DENVER — Thanks to a strange state law, a developer could soon own a 6,000-square-foot piece of land near 20th and Chestnut streets in downtown Denver for $1,600.

This saga dates back to 1875, when the city of Denver acquired the lot for a public right of way. The problem? It hasn’t been used as a road for decades and that means its use could be changed. Buildings in the hip neighborhood have gone up around it – including the one where resident David Clickner lives.

“[The lot] is the only open space we have in a very densely-populated neighborhood,” he said. “And it’s something we all use frequently.”

Under state law, the city can’t sell right of way property or use it for something else. This means the developer that owns the adjacent lot was able to ask the city to hand over the rest of the land for a small administrative fee.

The Denver City Council, however, will get the final say about whether to give up the land. What’s really bothering some councilmembers are the numbers.

“That is wrong in so many ways,” District 6 Councilman Paul Kashmann said. “It’s staggering.”

The developer, Chestnut Place LLC, wants to build a 192-room Marriott Hotel.

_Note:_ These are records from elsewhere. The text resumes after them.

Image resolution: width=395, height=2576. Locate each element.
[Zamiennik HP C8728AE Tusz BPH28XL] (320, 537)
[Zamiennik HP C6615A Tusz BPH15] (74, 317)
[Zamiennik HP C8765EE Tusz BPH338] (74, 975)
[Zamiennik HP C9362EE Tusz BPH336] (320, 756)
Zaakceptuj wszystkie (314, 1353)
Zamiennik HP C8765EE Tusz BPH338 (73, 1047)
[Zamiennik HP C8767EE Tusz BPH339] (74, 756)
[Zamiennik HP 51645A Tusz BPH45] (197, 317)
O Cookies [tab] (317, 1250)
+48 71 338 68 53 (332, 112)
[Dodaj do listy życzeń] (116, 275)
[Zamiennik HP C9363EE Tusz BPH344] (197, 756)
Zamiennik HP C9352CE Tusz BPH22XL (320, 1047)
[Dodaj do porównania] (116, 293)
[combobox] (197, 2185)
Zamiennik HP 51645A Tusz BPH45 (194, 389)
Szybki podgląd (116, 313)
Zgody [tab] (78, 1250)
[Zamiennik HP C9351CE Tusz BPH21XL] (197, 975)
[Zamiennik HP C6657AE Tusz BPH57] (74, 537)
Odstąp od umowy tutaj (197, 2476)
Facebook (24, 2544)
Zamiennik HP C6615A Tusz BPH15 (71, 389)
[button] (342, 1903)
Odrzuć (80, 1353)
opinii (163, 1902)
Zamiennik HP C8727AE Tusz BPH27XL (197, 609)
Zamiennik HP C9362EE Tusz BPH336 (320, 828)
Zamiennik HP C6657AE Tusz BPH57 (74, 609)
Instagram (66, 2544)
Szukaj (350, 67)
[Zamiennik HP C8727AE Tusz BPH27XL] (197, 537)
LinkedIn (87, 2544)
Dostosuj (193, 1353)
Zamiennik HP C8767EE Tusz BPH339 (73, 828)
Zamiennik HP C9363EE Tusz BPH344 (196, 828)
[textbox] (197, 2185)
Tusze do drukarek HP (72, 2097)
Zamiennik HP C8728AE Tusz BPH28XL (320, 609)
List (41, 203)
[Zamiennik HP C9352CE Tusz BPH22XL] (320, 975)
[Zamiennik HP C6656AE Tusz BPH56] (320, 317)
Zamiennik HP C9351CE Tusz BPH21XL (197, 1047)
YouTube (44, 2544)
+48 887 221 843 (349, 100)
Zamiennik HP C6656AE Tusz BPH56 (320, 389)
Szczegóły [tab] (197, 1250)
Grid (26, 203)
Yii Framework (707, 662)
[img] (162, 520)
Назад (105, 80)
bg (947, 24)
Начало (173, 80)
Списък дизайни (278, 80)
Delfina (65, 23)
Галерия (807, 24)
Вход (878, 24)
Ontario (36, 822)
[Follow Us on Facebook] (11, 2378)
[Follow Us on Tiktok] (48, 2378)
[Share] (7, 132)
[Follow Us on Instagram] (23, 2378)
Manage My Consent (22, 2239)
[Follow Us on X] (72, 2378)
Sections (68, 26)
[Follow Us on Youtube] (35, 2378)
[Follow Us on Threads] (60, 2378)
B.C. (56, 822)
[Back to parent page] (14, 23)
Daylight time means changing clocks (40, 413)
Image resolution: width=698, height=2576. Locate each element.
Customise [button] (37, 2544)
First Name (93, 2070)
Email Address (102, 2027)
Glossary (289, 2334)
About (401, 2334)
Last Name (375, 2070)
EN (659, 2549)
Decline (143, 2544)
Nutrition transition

“This is in my district, and I am very uncomfortable with the fact that we’re going to be giving away almost 6,000 square feet to a developer to build an eight-story hotel when we’ve had significant protest from the community,” Councilwoman Candi CdeBaca said.

At a land use transportation meeting, lawmakers talked about ways to work around the law, but didn’t come up with a resolution.

There was, however, an agreement to move the vote to the full council in an upcoming meeting.